§ **Source extract**
A CMIS vs. WSRP Diversion

For clarification purposes, it's worth mentioning two other Java Specification Requests common in the CMS field. JSR-168 and JSR-286 define different versions of the Java Portlet Specification.

I think that the relationship between CMIS and the JCR is quite similar to the relationship between Web Services for Remote Portlets (WSRP) and the Java Portlet Specs:

  • One provides a local API, the other is meant to be used remotely over HTTP
  • One is Java based (although the JCR has been ported), while the other is programming language independent
  • Java Portlets and JCR repositories can be exposed via WSRP and CMIS using Apache WSRP4J and Apache Chemistry respectively
  • The one is a Java Community Process specification, the other is an OASIS specification 
  • They are complementary, not competing technologies

With that said, it appears that WSRP is losing the standards war to widely adopted, simpler things like Google's OpenSocial and other widget/gadget platforms. Let's hope the same isn't in store for CMIS.

OSGi - the Dynamic Module System for Java

You may not have heard of OSGi, and the acronym certainly doesn't give away any secrets. It used to stand for the Open Services Gateway initiative, but it doesn't stand for much of anything these days. This is not to say that OSGi is passé or dead. Au contraire.

To start, it's much more helpful to use the tagline: The Dynamic Module System for Java (tm). It doesn't have much to do with the JCR or CMIS, except that it is an important part of Day Software's JCR repository product, and is included on my most excellent diagram. More seriously, I feel it deserves a mention and that content management people should be aware of it.

Enterprise Java No Place for Dilettantes

Let's face it, Java Enterprise Edition can be a beast -- the world is trying to keep things simple and Java EE certainly isn't. This is precisely why Java application frameworks like Spring have taken a big bite of the market. The main selling points for OSGi are that compared to a traditional Java enterprise application deployment, an OSGi-based app improves modularity and is much simpler.

OSGi provides a framework which sits on top of a Java Virtual Machine. Developers create bundles which live inside the framework. The framework manages the lifecycle of these bundles -- installing, starting, stopping and uninstalling them, the dependencies between them (saving you from Dependency Hell) and controls access to them. The framework also provides a Compendium of Services (much like Java EE) to make a developer's life easier. These include logging, configuration management, monitoring, caching, deployment and provisioning.

The following diagram provides a high-level view of bundles and OSGi framework services. For a deep dive on why one might fall in love with OSGi, you can scratch around in the OSGi Alliance website.

§ **Data section**
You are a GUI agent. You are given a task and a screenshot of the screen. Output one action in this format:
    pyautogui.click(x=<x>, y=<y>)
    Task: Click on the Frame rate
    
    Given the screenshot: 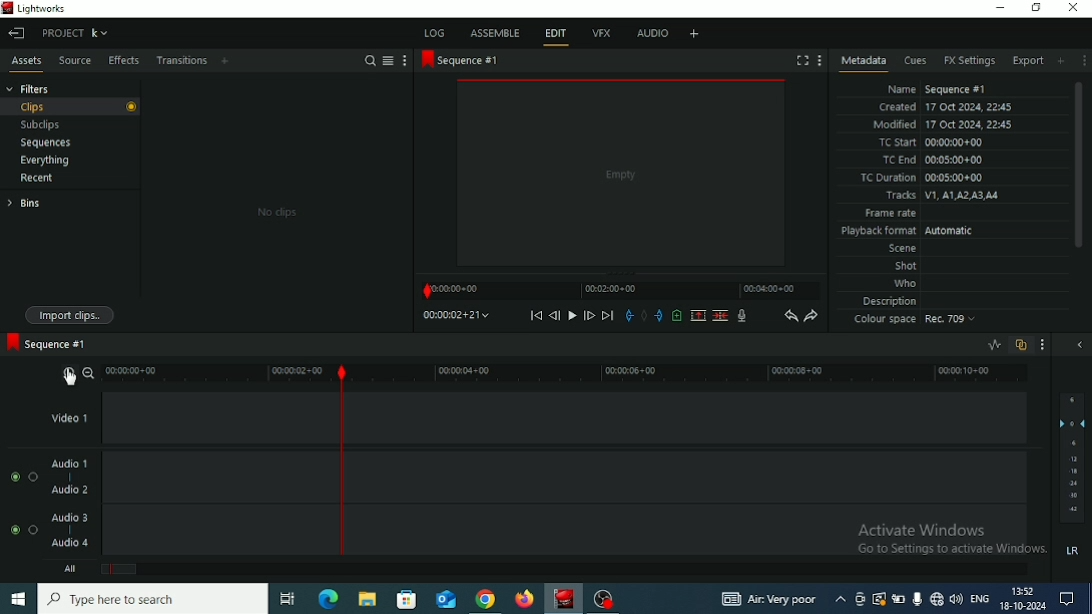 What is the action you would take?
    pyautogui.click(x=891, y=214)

§ **Requests**
1. Answer these questions from the article on CMIS, the JCR and OSGi above:
(a) Which Apache project exposes JCR repositories via CMIS?
(b) What did the acronym OSGi originally stand for?
(c) Which services does the OSGi Compendium of Services include?
2. Please carry on the article on CMIS, the JCR and OSGi above, starting right after its final sentence.

§ **In response**
1.
(a) Apache Chemistry.
(b) The Open Services Gateway initiative.
(c) Logging, configuration management, monitoring, caching, deployment and provisioning.

2.
2009-12-JMarks-OSGi.png

OSGi and Bundles From 10,000 Feet

Why You Should Care

Content management people with a penchant for Java should have an eye on OSGi. Why? Because with OSGi one can do many neat things in a sane manner. For example, engineers might use OSGi as a basis for a product's auto-update feature. Or they can use it to deploy code and content bundles between different environments. Or they could run two versions of a product side-by-side. All the while, their code will be neater and more modular, and change management will be more rational.

For now, let's just settle for two OSGi takeaways. Firstly, writing truly modular software is good, and OSGi provides a framework for doing this. Secondly, you don't just deploy applications. You deploy everything. When I say everything, this includes code, content, configuration or combinations of these things together.

If you find these concepts appealing, I urge you to read more about OSGi and consider how its use might impact your life and/or the sanity of the platform you're about to invest in. But think carefully about including OSGi as a CMS RFP requirement -- doing so will dramatically limit your options.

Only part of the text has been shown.